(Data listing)
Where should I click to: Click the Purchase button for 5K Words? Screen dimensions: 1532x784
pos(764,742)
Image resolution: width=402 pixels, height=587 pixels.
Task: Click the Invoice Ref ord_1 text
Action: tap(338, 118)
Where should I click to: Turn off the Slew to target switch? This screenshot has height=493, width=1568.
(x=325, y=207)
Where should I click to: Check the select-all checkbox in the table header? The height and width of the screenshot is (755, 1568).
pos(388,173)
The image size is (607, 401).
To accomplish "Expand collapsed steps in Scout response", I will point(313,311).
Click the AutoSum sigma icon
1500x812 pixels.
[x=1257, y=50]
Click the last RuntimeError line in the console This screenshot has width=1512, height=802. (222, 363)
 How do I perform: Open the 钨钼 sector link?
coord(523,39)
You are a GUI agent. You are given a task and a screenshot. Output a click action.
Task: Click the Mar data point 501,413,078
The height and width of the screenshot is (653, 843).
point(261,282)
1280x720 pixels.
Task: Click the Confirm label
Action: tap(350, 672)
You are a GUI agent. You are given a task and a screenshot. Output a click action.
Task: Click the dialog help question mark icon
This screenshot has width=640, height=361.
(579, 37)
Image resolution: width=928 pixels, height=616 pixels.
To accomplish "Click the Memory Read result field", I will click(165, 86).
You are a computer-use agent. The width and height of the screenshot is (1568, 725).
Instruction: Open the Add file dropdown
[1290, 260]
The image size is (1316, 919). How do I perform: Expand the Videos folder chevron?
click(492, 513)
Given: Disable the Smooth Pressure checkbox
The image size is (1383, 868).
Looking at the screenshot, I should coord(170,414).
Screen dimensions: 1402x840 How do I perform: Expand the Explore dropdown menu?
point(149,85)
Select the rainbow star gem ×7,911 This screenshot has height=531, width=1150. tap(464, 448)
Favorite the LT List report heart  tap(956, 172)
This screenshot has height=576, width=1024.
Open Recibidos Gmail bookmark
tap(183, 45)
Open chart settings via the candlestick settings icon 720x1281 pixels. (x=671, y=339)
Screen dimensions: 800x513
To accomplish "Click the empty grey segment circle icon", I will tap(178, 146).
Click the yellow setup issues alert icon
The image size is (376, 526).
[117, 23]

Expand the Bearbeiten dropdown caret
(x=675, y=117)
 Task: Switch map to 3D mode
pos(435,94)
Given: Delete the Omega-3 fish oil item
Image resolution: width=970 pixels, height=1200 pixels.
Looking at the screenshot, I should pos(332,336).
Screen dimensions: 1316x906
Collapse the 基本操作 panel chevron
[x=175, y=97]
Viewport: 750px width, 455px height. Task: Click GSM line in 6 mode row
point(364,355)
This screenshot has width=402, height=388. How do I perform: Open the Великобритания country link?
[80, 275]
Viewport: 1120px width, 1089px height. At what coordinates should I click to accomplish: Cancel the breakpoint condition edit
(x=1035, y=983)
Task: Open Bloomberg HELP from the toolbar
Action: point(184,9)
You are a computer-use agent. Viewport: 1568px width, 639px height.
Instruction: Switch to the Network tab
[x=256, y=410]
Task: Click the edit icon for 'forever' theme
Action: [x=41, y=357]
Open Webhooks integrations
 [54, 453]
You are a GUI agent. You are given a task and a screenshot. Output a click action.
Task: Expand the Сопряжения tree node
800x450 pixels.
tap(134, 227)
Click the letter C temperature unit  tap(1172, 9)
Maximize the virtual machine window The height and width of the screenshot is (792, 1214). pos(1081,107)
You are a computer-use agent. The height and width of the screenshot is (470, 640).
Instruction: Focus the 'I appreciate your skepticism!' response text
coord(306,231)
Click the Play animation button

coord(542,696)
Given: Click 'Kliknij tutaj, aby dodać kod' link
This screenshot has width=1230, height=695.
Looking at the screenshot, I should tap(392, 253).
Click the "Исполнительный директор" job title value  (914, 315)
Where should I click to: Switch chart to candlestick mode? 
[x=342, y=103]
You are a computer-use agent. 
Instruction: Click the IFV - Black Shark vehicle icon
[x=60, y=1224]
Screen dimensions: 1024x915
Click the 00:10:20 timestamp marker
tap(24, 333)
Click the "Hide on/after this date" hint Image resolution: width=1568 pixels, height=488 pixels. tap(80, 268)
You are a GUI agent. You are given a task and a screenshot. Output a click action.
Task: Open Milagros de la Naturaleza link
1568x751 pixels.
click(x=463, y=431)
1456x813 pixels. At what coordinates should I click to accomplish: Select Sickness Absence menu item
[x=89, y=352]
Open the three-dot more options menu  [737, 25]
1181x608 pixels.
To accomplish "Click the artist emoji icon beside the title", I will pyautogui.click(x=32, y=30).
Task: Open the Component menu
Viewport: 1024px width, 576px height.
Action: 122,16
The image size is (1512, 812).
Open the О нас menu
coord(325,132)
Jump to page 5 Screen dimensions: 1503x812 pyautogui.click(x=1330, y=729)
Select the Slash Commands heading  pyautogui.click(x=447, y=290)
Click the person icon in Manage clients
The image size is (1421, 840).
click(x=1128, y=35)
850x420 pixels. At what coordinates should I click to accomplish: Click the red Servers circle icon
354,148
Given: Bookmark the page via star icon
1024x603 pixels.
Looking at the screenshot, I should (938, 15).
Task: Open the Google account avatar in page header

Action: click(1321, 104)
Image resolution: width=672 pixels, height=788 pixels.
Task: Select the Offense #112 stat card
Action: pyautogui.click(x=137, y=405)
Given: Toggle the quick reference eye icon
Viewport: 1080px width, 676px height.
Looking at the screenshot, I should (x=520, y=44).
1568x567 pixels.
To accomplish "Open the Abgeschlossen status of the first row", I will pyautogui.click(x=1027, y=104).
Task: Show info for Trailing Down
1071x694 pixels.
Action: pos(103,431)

**What is needed**:
Arrange the records above as a Markdown table with the columns No. and Text. Give each nonblank line its own row with its number, and skip blank lines.

**Task output**:
| No. | Text |
|---|---|
| 1 | Where should I click to: Click the Purchase button for 5K Words? Screen dimensions: 1532x784 |
| 2 | pos(764,742) |
| 3 | Image resolution: width=402 pixels, height=587 pixels. |
| 4 | Task: Click the Invoice Ref ord_1 text |
| 5 | Action: tap(338, 118) |
| 6 | Where should I click to: Turn off the Slew to target switch? This screenshot has height=493, width=1568. |
| 7 | (x=325, y=207) |
| 8 | Where should I click to: Check the select-all checkbox in the table header? The height and width of the screenshot is (755, 1568). |
| 9 | pos(388,173) |
| 10 | The image size is (607, 401). |
| 11 | To accomplish "Expand collapsed steps in Scout response", I will point(313,311). |
| 12 | Click the AutoSum sigma icon |
| 13 | 1500x812 pixels. |
| 14 | [x=1257, y=50] |
| 15 | Click the last RuntimeError line in the console This screenshot has width=1512, height=802. (222, 363) |
| 16 |  How do I perform: Open the 钨钼 sector link? |
| 17 | coord(523,39) |
| 18 | You are a GUI agent. You are given a task and a screenshot. Output a click action. |
| 19 | Task: Click the Mar data point 501,413,078 |
| 20 | The height and width of the screenshot is (653, 843). |
| 21 | point(261,282) |
| 22 | 1280x720 pixels. |
| 23 | Task: Click the Confirm label |
| 24 | Action: tap(350, 672) |
| 25 | You are a GUI agent. You are given a task and a screenshot. Output a click action. |
| 26 | Task: Click the dialog help question mark icon |
| 27 | This screenshot has width=640, height=361. |
| 28 | (579, 37) |
| 29 | Image resolution: width=928 pixels, height=616 pixels. |
| 30 | To accomplish "Click the Memory Read result field", I will click(165, 86). |
| 31 | You are a computer-use agent. The width and height of the screenshot is (1568, 725). |
| 32 | Instruction: Open the Add file dropdown |
| 33 | [1290, 260] |
| 34 | The image size is (1316, 919). How do I perform: Expand the Videos folder chevron? |
| 35 | click(492, 513) |
| 36 | Given: Disable the Smooth Pressure checkbox |
| 37 | The image size is (1383, 868). |
| 38 | Looking at the screenshot, I should coord(170,414). |
| 39 | Screen dimensions: 1402x840 How do I perform: Expand the Explore dropdown menu? |
| 40 | point(149,85) |
| 41 | Select the rainbow star gem ×7,911 This screenshot has height=531, width=1150. tap(464, 448) |
| 42 | Favorite the LT List report heart  tap(956, 172) |
| 43 | This screenshot has height=576, width=1024. |
| 44 | Open Recibidos Gmail bookmark |
| 45 | tap(183, 45) |
| 46 | Open chart settings via the candlestick settings icon 720x1281 pixels. (x=671, y=339) |
| 47 | Screen dimensions: 800x513 |
| 48 | To accomplish "Click the empty grey segment circle icon", I will tap(178, 146). |
| 49 | Click the yellow setup issues alert icon |
| 50 | The image size is (376, 526). |
| 51 | [117, 23] |
| 52 | Expand the Bearbeiten dropdown caret |
| 53 | (x=675, y=117) |
| 54 |  Task: Switch map to 3D mode |
| 55 | pos(435,94) |
| 56 | Given: Delete the Omega-3 fish oil item |
| 57 | Image resolution: width=970 pixels, height=1200 pixels. |
| 58 | Looking at the screenshot, I should pos(332,336). |
| 59 | Screen dimensions: 1316x906 |
| 60 | Collapse the 基本操作 panel chevron |
| 61 | [x=175, y=97] |
| 62 | Viewport: 750px width, 455px height. Task: Click GSM line in 6 mode row |
| 63 | point(364,355) |
| 64 | This screenshot has width=402, height=388. How do I perform: Open the Великобритания country link? |
| 65 | [80, 275] |
| 66 | Viewport: 1120px width, 1089px height. At what coordinates should I click to accomplish: Cancel the breakpoint condition edit |
| 67 | (x=1035, y=983) |
| 68 | Task: Open Bloomberg HELP from the toolbar |
| 69 | Action: point(184,9) |
| 70 | You are a computer-use agent. Viewport: 1568px width, 639px height. |
| 71 | Instruction: Switch to the Network tab |
| 72 | [x=256, y=410] |
| 73 | Task: Click the edit icon for 'forever' theme |
| 74 | Action: [x=41, y=357] |
| 75 | Open Webhooks integrations |
| 76 |  [54, 453] |
| 77 | You are a GUI agent. You are given a task and a screenshot. Output a click action. |
| 78 | Task: Expand the Сопряжения tree node |
| 79 | 800x450 pixels. |
| 80 | tap(134, 227) |
| 81 | Click the letter C temperature unit  tap(1172, 9) |
| 82 | Maximize the virtual machine window The height and width of the screenshot is (792, 1214). pos(1081,107) |
| 83 | You are a computer-use agent. The height and width of the screenshot is (470, 640). |
| 84 | Instruction: Focus the 'I appreciate your skepticism!' response text |
| 85 | coord(306,231) |
| 86 | Click the Play animation button |
| 87 | coord(542,696) |
| 88 | Given: Click 'Kliknij tutaj, aby dodać kod' link |
| 89 | This screenshot has width=1230, height=695. |
| 90 | Looking at the screenshot, I should tap(392, 253). |
| 91 | Click the "Исполнительный директор" job title value  (914, 315) |
| 92 | Where should I click to: Switch chart to candlestick mode?  |
| 93 | [x=342, y=103] |
| 94 | You are a computer-use agent.  |
| 95 | Instruction: Click the IFV - Black Shark vehicle icon |
| 96 | [x=60, y=1224] |
| 97 | Screen dimensions: 1024x915 |
| 98 | Click the 00:10:20 timestamp marker |
| 99 | tap(24, 333) |
| 100 | Click the "Hide on/after this date" hint Image resolution: width=1568 pixels, height=488 pixels. tap(80, 268) |
| 101 | You are a GUI agent. You are given a task and a screenshot. Output a click action. |
| 102 | Task: Open Milagros de la Naturaleza link |
| 103 | 1568x751 pixels. |
| 104 | click(x=463, y=431) |
| 105 | 1456x813 pixels. At what coordinates should I click to accomplish: Select Sickness Absence menu item |
| 106 | [x=89, y=352] |
| 107 | Open the three-dot more options menu  [737, 25] |
| 108 | 1181x608 pixels. |
| 109 | To accomplish "Click the artist emoji icon beside the title", I will pyautogui.click(x=32, y=30). |
| 110 | Task: Open the Component menu |
| 111 | Viewport: 1024px width, 576px height. |
| 112 | Action: 122,16 |
| 113 | The image size is (1512, 812). |
| 114 | Open the О нас menu |
| 115 | coord(325,132) |
| 116 | Jump to page 5 Screen dimensions: 1503x812 pyautogui.click(x=1330, y=729) |
| 117 | Select the Slash Commands heading  pyautogui.click(x=447, y=290) |
| 118 | Click the person icon in Manage clients |
| 119 | The image size is (1421, 840). |
| 120 | click(x=1128, y=35) |
| 121 | 850x420 pixels. At what coordinates should I click to accomplish: Click the red Servers circle icon |
| 122 | 354,148 |
| 123 | Given: Bookmark the page via star icon |
| 124 | 1024x603 pixels. |
| 125 | Looking at the screenshot, I should (938, 15). |
| 126 | Task: Open the Google account avatar in page header |
| 127 | Action: click(1321, 104) |
| 128 | Image resolution: width=672 pixels, height=788 pixels. |
| 129 | Task: Select the Offense #112 stat card |
| 130 | Action: pyautogui.click(x=137, y=405) |
| 131 | Given: Toggle the quick reference eye icon |
| 132 | Viewport: 1080px width, 676px height. |
| 133 | Looking at the screenshot, I should (x=520, y=44). |
| 134 | 1568x567 pixels. |
| 135 | To accomplish "Open the Abgeschlossen status of the first row", I will pyautogui.click(x=1027, y=104). |
| 136 | Task: Show info for Trailing Down |
| 137 | 1071x694 pixels. |
| 138 | Action: pos(103,431) |